■ **STUDY QUESTIONS**:
1/ Rewrite the partygate report from the words "In their withering" through "times in No10.", with "withering" changed to "scathing".
2/ Continue the news article about the partygate report past its last sentence.

■ **TEXT EXCERPT**:
——

Partygate report: No10 was ‘oasis of normality’ as ‘wine time Fridays’ parties continued in lockdown

Number 10 was an “oasis of normality” during the pandemic with parties and social drinks continuing as normal, witnesses told MPs investigating whether Boris Johnson lied to Parliament over partygate.

The Privileges Committee on Thursday released its damming report which found the former Prime Minister had deliberately and repeatedly misled the Commons over lockdown gatherings in Downing Street.

Birthday parties, leaving drinks and end of week socials all “continued as normal” and staff were told to watch out for cameras, a witness told the committee.

They felt it was clear that lockdown rules were not being followed during the pandemic and “Wine Time Fridays” in the press office did not stop even when the Government imposed strict measures on gatherings.

No10, despite setting the rules to the country, was slow to enforce any rules in the building,” the report states.

“The press office Wine Time Fridays continued throughout, social distancing was not enforced ...This was all part of a wider culture of not adhering to any rules. No 10 was like an island oasis of normality”.

The whistleblower added: “Operational notes were sent out from the security team to be mindful of the cameras outside the door, not to go out in groups and to social distance, it was all a pantomime.”

Mr Johnson was told he faced a three-month suspension from Parliament had he not already stepped down as an MP.

He announced his bombshell resignation from Parliament on Friday, formally quitting as MP for Uxbridge and South Ruislip on Monday.

The panel also recommended that he be denied a former members pass that would allow him access to Parliament in future.

In their withering findings, the senior MPs found five grounds on which Mr Johnson misled the Commons, including most centrally by claiming Covid rules and guidance were followed at all times in No10.

——

■ **ENTRIES SHOWN**:

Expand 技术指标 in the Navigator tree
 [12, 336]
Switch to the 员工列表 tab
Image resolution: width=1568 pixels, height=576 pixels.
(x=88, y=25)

——

■ **ANSWERS TO THE PROBLEMS**:
1/
In their scathing findings, the senior MPs found five grounds on which Mr Johnson misled the Commons, including most centrally by claiming Covid rules and guidance were followed at all times in No10.

2/
He made “repeated contempts” of Parliament by deliberately misleading MPs with his partygate denials before being complicit in a campaign of abuse and intimidation of the committee.

They accused him of seeking to “re-write the meaning of the rules and guidance to fit his own evidence” and of “deliberately closing his mind” to facts about Covid rule breaches in Downing Street.

But Mr Johnson slammed the conclusions as “deranged”, claiming the 14-month investigation had delivered “what is intended to be the final knife-thrust in a protracted political assassination”.

He accused the Privileges Committee of making “Mystic Meg” claims and said chairwoman Harriet Harman held “prejudicial views”.

The ex-premier called the committee “beneath contempt” and took particular offence at the panel’s findings about his knowledge of a Christmas cheese and wine gathering in December 2020.

“Perhaps the craziest assertion of all is the committee’s Mystic Meg claim that I saw the December 18 event with my own eyes,” he said.

“How on earth do these clairvoyants know exactly what was going on at 21.58?”

“How do they know what I saw? What retinal impressions have they somehow discovered, that are completely unavailable to me?

“It is a measure of the committee’s desperation that they are trying incompetently and absurdly to tie me to an illicit event - with an argument so threadbare that it belongs in one of Bernard Jenkin’s nudist colonies.”